Ah que voilà le 3.268ème album de Johnny !!! Mille excuses ! Ben oui, c’est tellement facile de se moquer d’un tel personnage. Faut dire qu’on pourrait croire que par moments il aime la raillerie et qu’il en redemande ! Et qu’on ne s’en prive pas, c’est vrai. Mérité ??? Ben… je vous laisse juge…
Bon, assez de persiflage, passons aux choses sérieuses. Et pour une fois, cet album de Johnny, c’est du sérieux. Un double album enregistré à Paris, en public, au Stade de France les 29, 30 et 31 mai derniers. Trois dates pour le ‘Tour 66’, un album live grandiose, magique, témoignage de la dernière tournée d’un des plus grands artistes français. La première phase du périple a rassemblé près d’un million de fans dans les stades (dont 3 soirs complets au Stade de France, devant 250 000 fans). Un million de spectateurs ont assisté au concert donné par Johnny Hallyday le 14 juillet à la Tour Eiffel. Cinq millions de téléspectateurs ont vécu en direct sur TF1 les concerts du Stade de France.... C’est bien ce que je disais, un (très) grand artiste…
Ce double cd réunit 34 titres et non des moindres. Toute la carrière du plus belge des chanteurs français (NDR : à moins que ce ne soit l’inverse ?) est passée en revue durant près de deux heures. Tout y est, absolument tout. Un must pour qui ne connaîtrait pas sa carrière et qui souhaiterait en avoir une illustration quasi complète.

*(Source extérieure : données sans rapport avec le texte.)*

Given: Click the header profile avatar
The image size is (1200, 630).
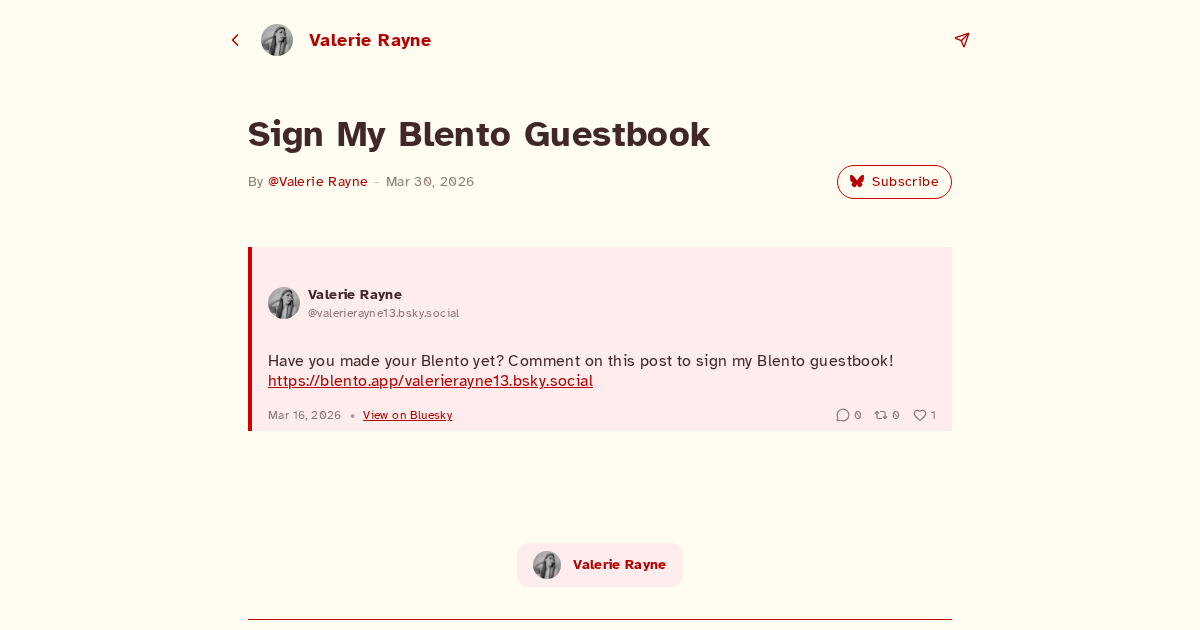Looking at the screenshot, I should point(277,40).
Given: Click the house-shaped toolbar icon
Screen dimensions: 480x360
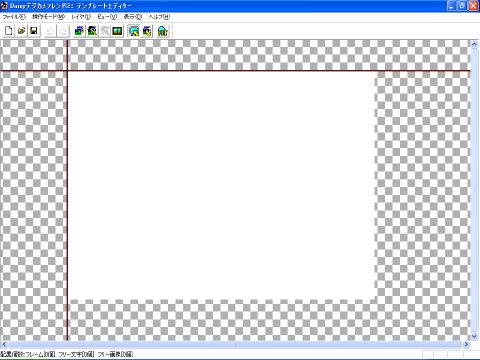Looking at the screenshot, I should tap(163, 31).

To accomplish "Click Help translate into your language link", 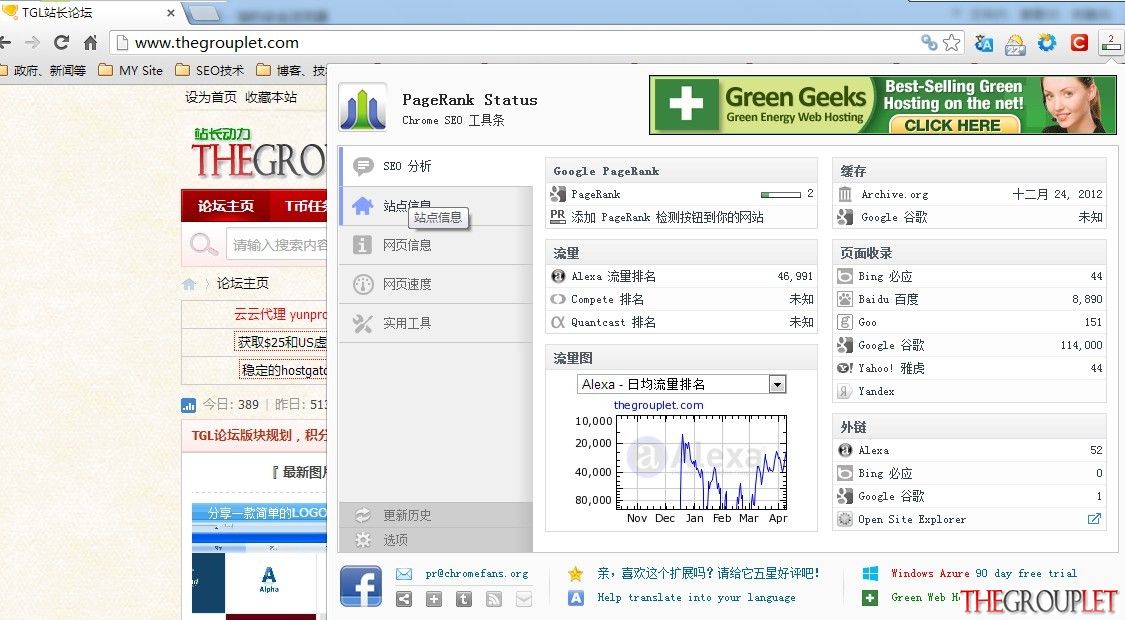I will [x=696, y=597].
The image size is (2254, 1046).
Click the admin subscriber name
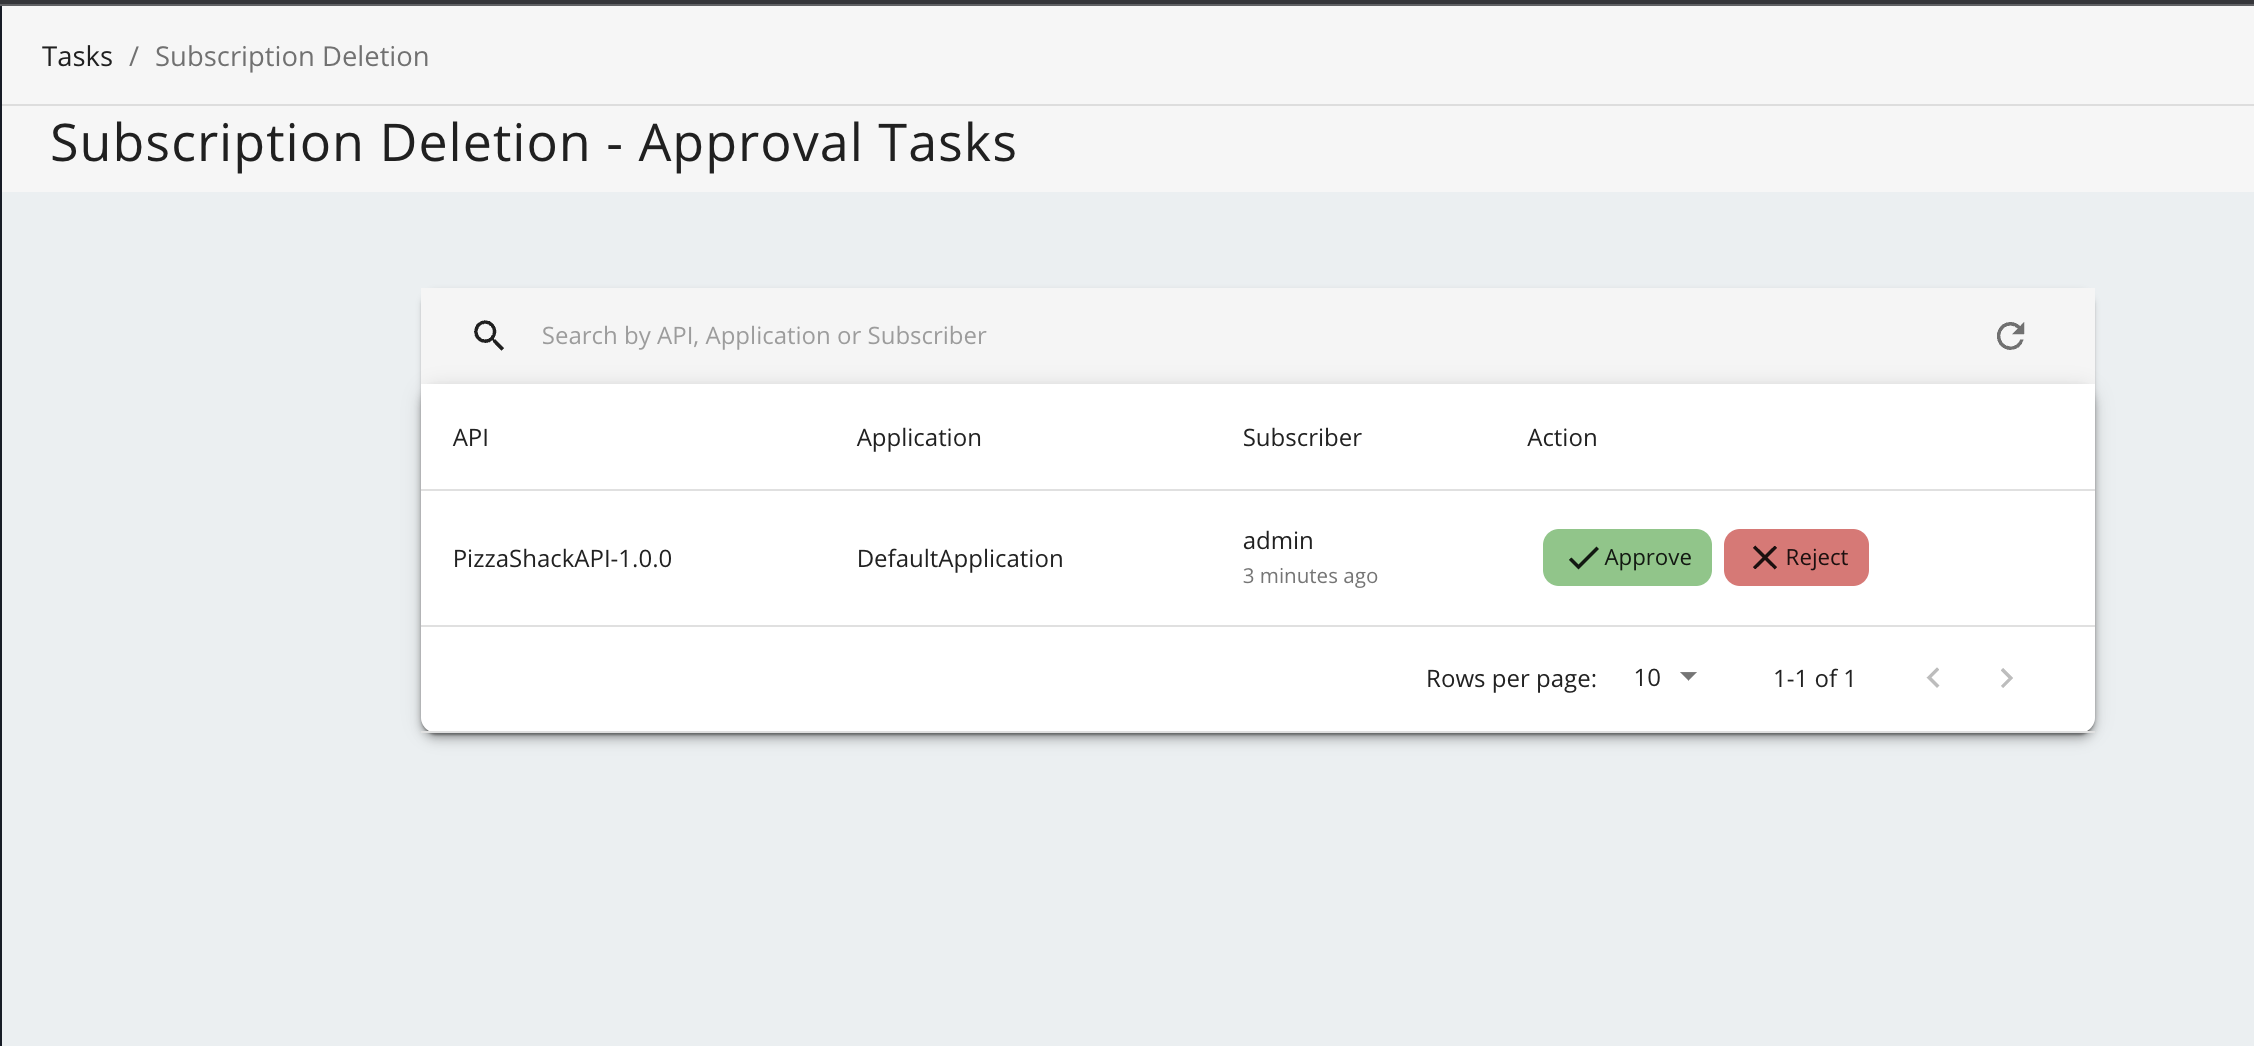point(1277,541)
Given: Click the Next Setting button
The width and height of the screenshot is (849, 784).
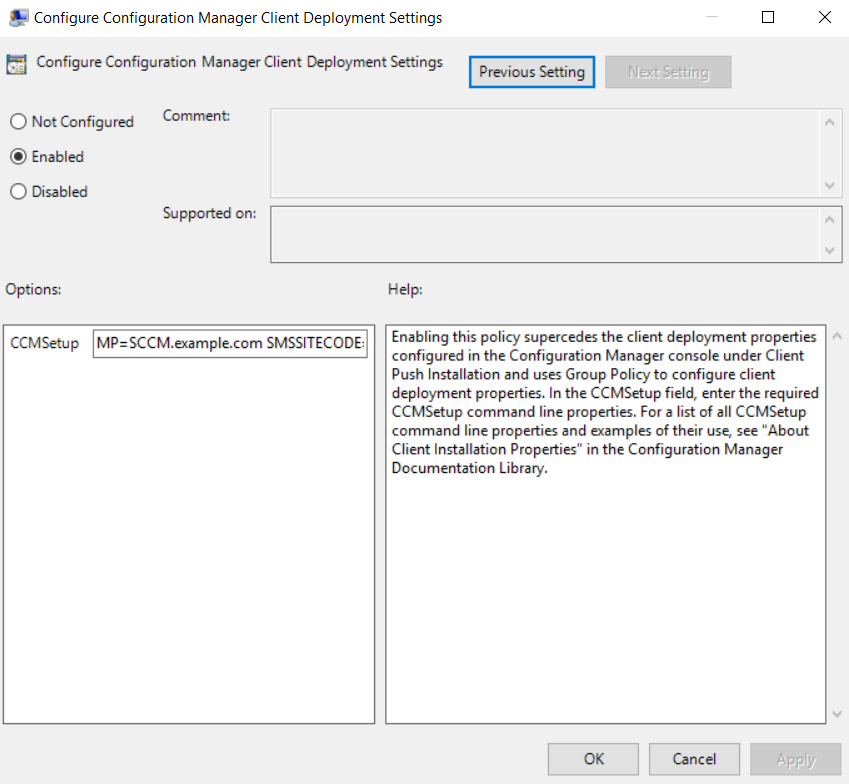Looking at the screenshot, I should pos(668,72).
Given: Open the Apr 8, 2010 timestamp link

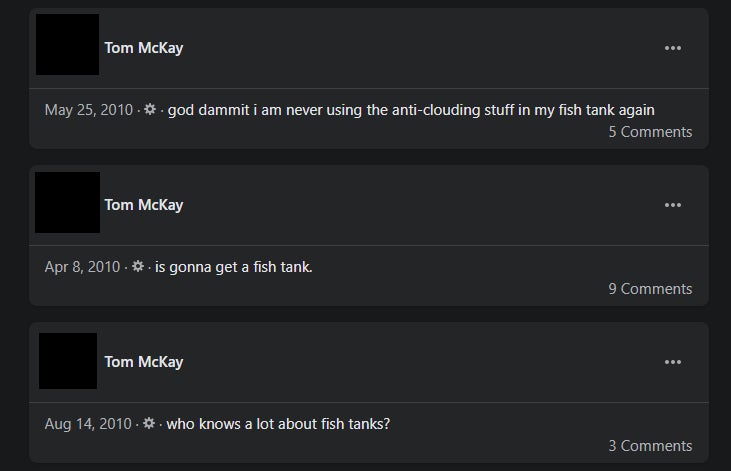Looking at the screenshot, I should pos(82,267).
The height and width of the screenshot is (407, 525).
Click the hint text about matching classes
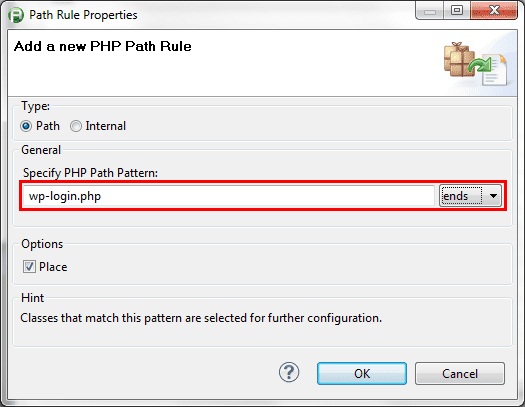[x=201, y=318]

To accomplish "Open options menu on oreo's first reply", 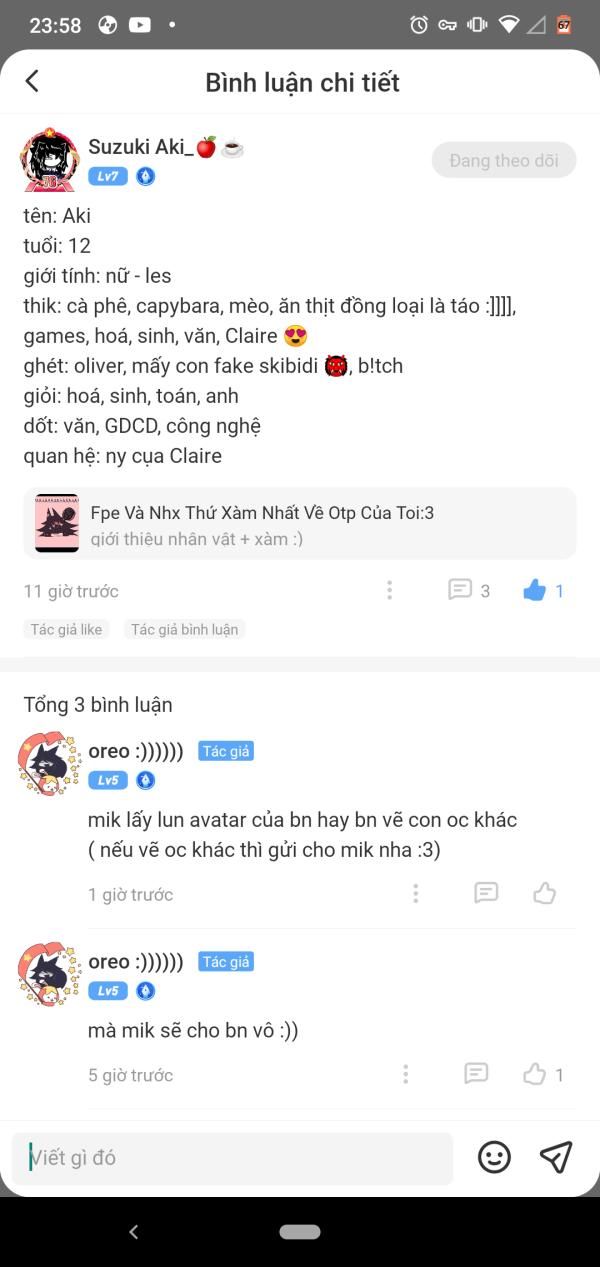I will click(415, 894).
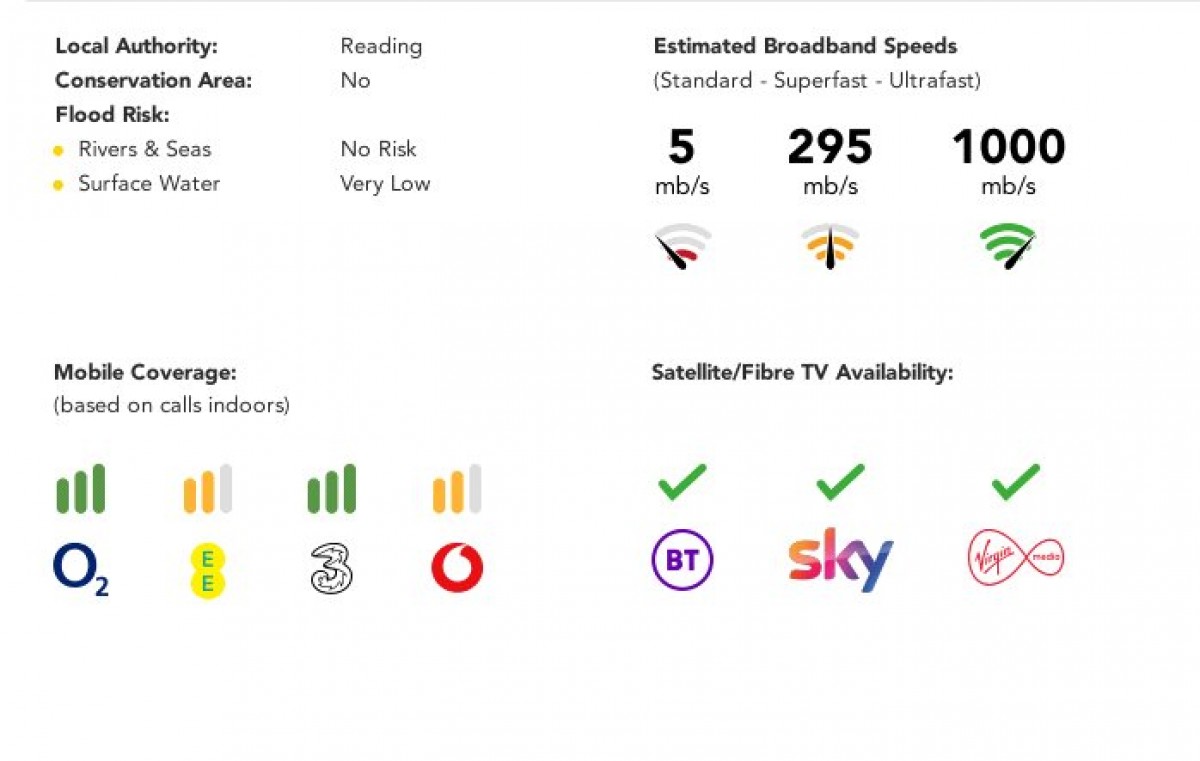Click the Virgin Media logo

pyautogui.click(x=1016, y=560)
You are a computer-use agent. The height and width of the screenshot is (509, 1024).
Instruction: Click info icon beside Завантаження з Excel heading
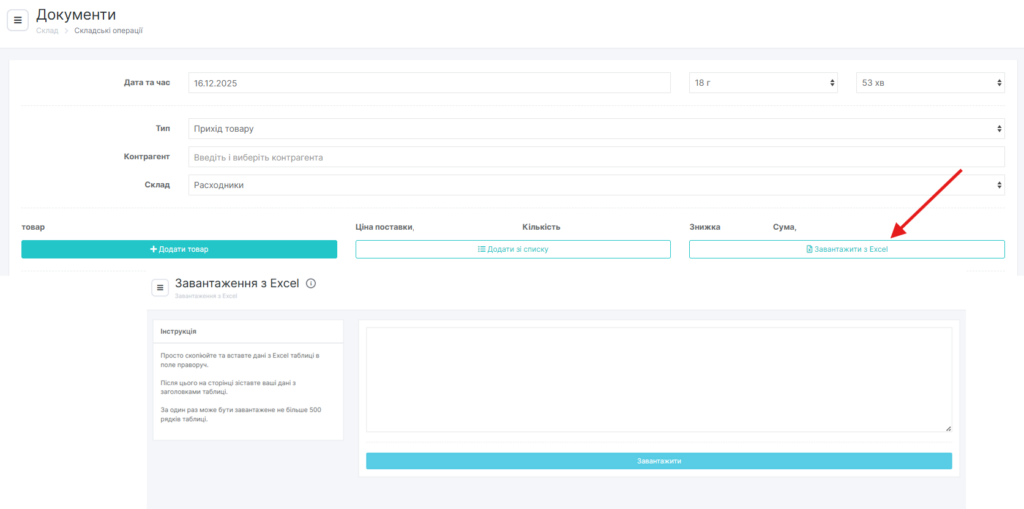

Johnny nous rechante ses succès des sixties, des adaptations françaises de hits anglais et/ou américains. Parmi les plus notoires on épinglera « Le pénitencier » (NDR : « The house of the rising sun », dont la version anglo-saxonne la plus célèbre demeure toujours celle des Animals), « Je veux te graver dans ma vie » (NDR : « Got to Get You into My Life » des Beatles), « Blue Suede shoes » de Carl Perkins (NDR : immortalisée par Elvis Presley), « Noir c’est noir » (« Black is Black » des Los Bravos), etc. Sans oublier ses tout grands hits : « Ma gueule », « Que je t’aime », etc. Il balaie une période de plus de 40 ans de sa carrière. Ce double live est une véritable machine à remonter le temps ! Les fans de la première heure y retrouveront tout ce qui a fait la légende et contribué à faire durer ce personnage tellement populaire, issu d’une époque dont il ne reste quasiment que le seul ‘survivant’.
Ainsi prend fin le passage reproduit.